Areas of communication between the aorta and the pulmonary artery
||Aortopulmonary Window and the Adult Patient
An aortopulmonary window may be overlooked in childhood, especially if pulmonary hypertension is present, and because it often occurs with other more common defects, such as PDA, ventricular septal defect (VSD), atrial septal defect (ASD), Tetralogy of Fallot, or aortic stenosis. Most windows are large, so that, if not recognized in early childhood, they will cause a significant left to right shunt, often resulting in pulmonary hypertension. Therefore, they are frequently associated with high pulmonary blood pressures and pulmonary vascular obstructive disease (PVOD) when first diagnosed in the adult patient.

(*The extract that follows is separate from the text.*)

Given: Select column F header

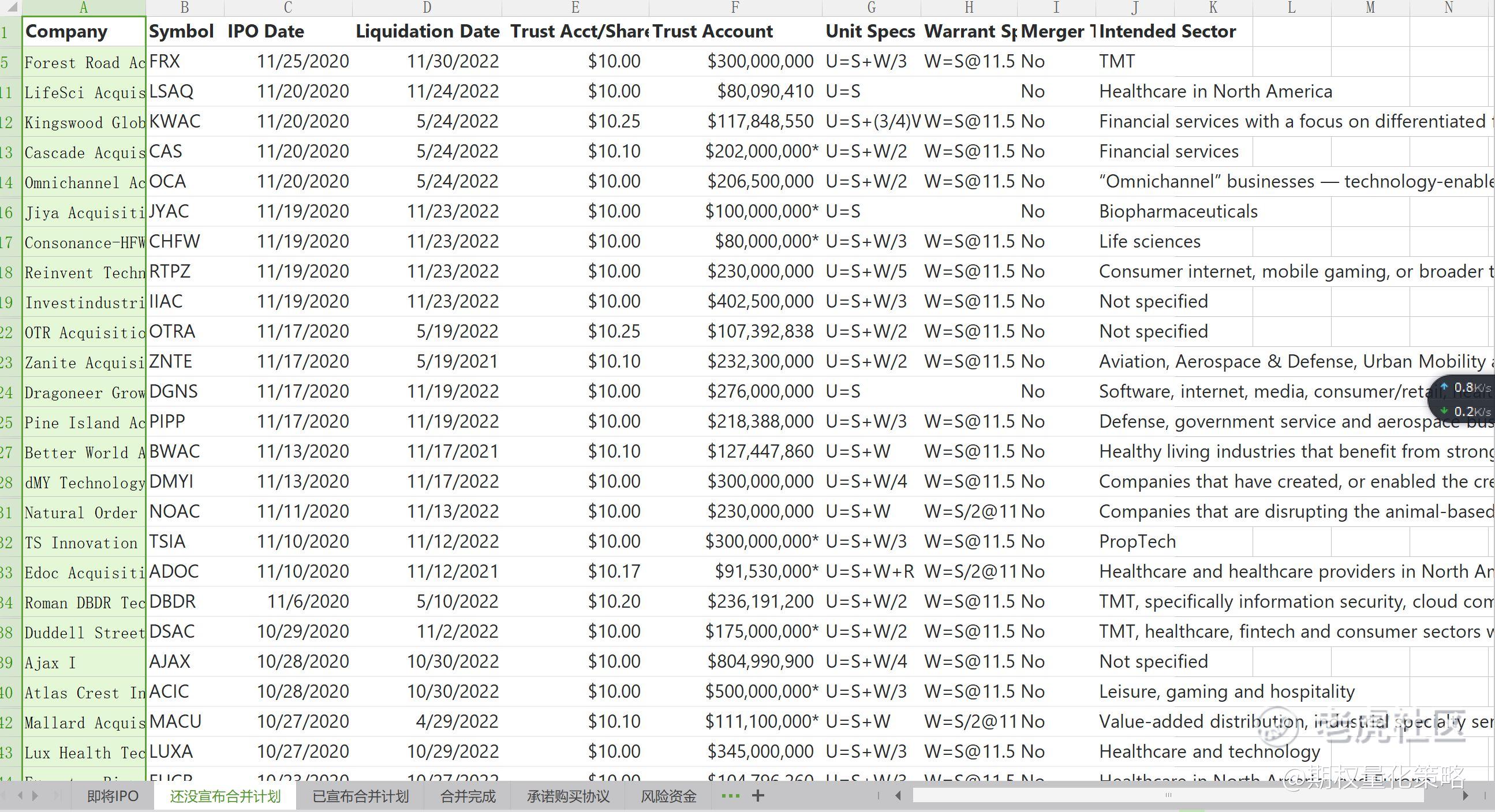Looking at the screenshot, I should tap(735, 8).
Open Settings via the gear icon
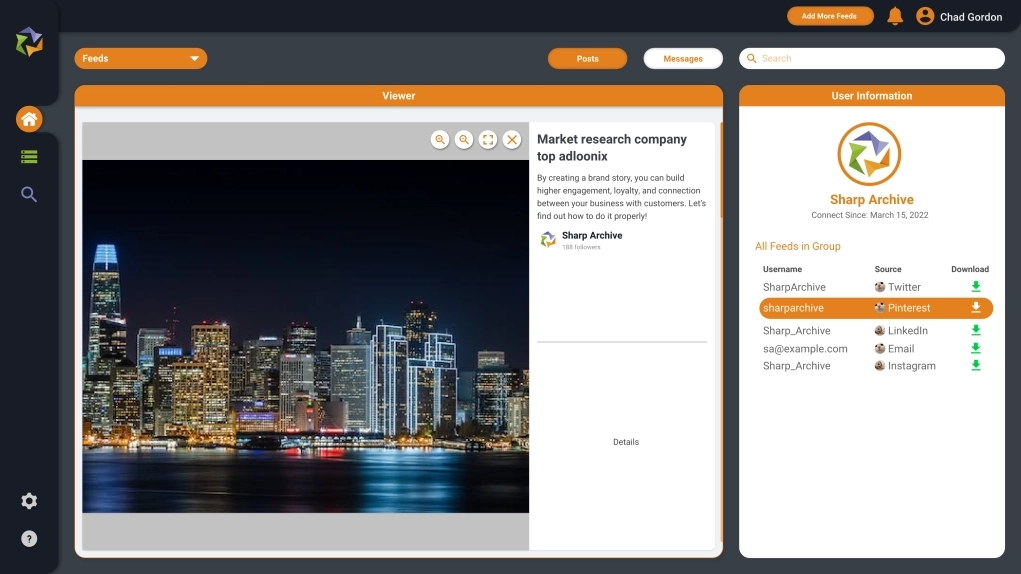This screenshot has width=1021, height=574. point(29,501)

The symptoms that are associated with this defect depend on the size of the window. Small windows often cause enlargement (dilatation) of the left ventricle and/or heart failure and are characterized by a continuous heart murmur. The more common large aortopulmonary windows result in cyanosis (blueness caused by oxygen poor arterial blood) affecting the whole body, pulmonary hypertension, and Eisenmenger Complex .
Echocardiography is used to confirm the diagnosis and to determine the amount of left to right shunting. A cardiac catheterization procedure may be used to measure the degree of pulmonary hypertension and resistance, if present.
Once the window has been recognized and evaluated, it may be closed surgically or through a catheterization procedure. Regular follow-up after the repair will be necessary and lifelong antibiotic therapy is usually prescribed to guard against infection of the heart's internal lining (bacterial endocarditis).